Overall, the 2017 Qatari blockade and its regional implications may be a harbinger of much worse yet to come. In an April 2, 2018 article in The New Yorker profiling the ambitions of M.B.S., former American diplomats and regional scholars posit that the blockade of Qatar may only be one move in a larger effort by the Saudis and Emiratis to depose the Emir of Qatar and neuter Qatari influence in the region.2 As reported in the article, this could well include a military invasion and seizure of Qatar’s vast natural gas reserves and oilfields. Such an event would have far reaching implications not only for Middle East, but potentially draw in NATO allies such as Turkey, which has a strong relationship with Qatar and a military base in Doha. Already, in the short term, the conditions set out by the Saudis and their allies to end the blockade are seen as untenable, insisting that Qatar formally disavow Iran, sever all ties to its proxy forces, and shutter al Jazeera.

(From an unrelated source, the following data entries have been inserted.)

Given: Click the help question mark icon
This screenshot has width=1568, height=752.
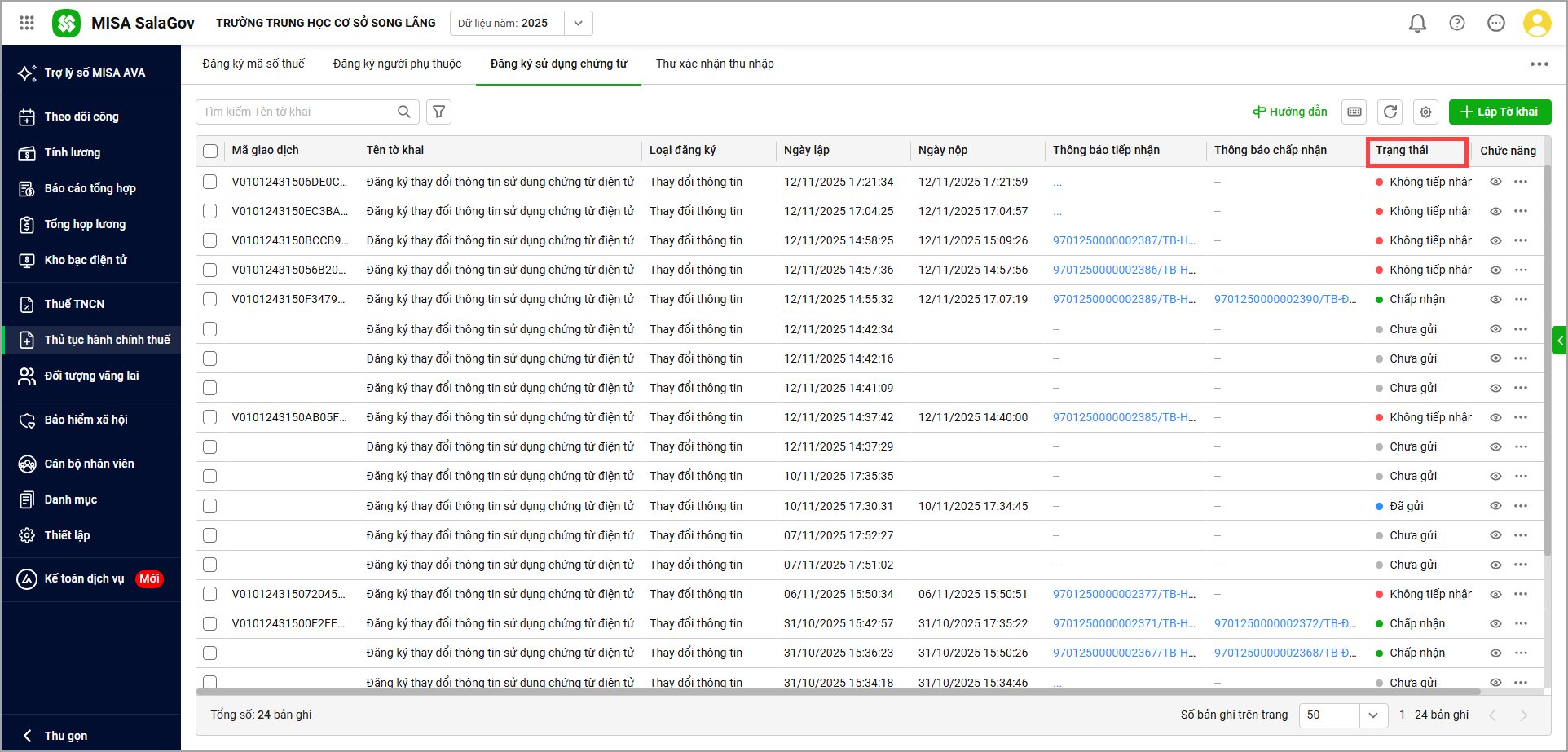Looking at the screenshot, I should click(x=1456, y=23).
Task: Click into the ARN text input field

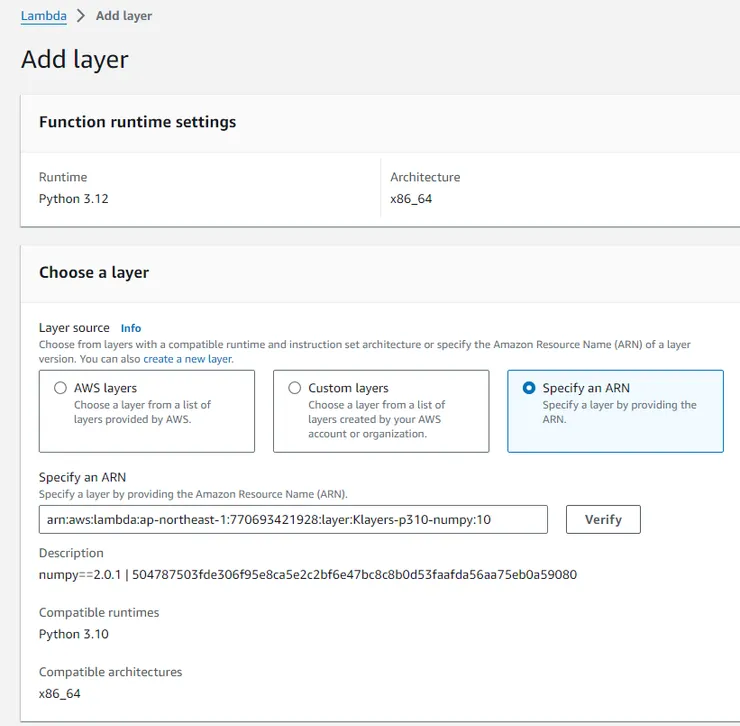Action: click(293, 520)
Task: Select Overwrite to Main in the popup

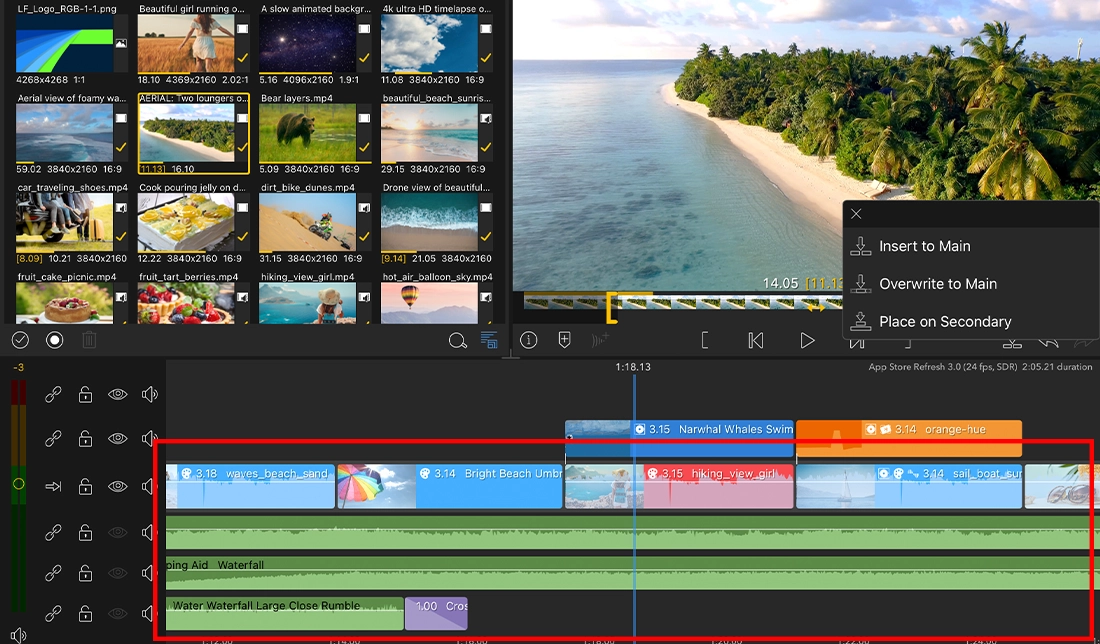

Internationally, with the seeming support of the Trump Administration for Saudi efforts to roll back Iranian influence in the region and punish Qatar, a peaceful end to the blockade seems unlikely. While Qatar’s wealth may have spared the country from greater instability in 2017, the future for the tiny Gulf nation, and that of the region, appears very fragile indeed.


1. Worth, Robert. 2018: Kidnapped Royalty Become Pawns in Iran’s Deadly Plot. The New York Times.
2. Filkins, Dexter. 2018. A Saudi Prince’s Quest to Remake the Middle East. The New Yorker.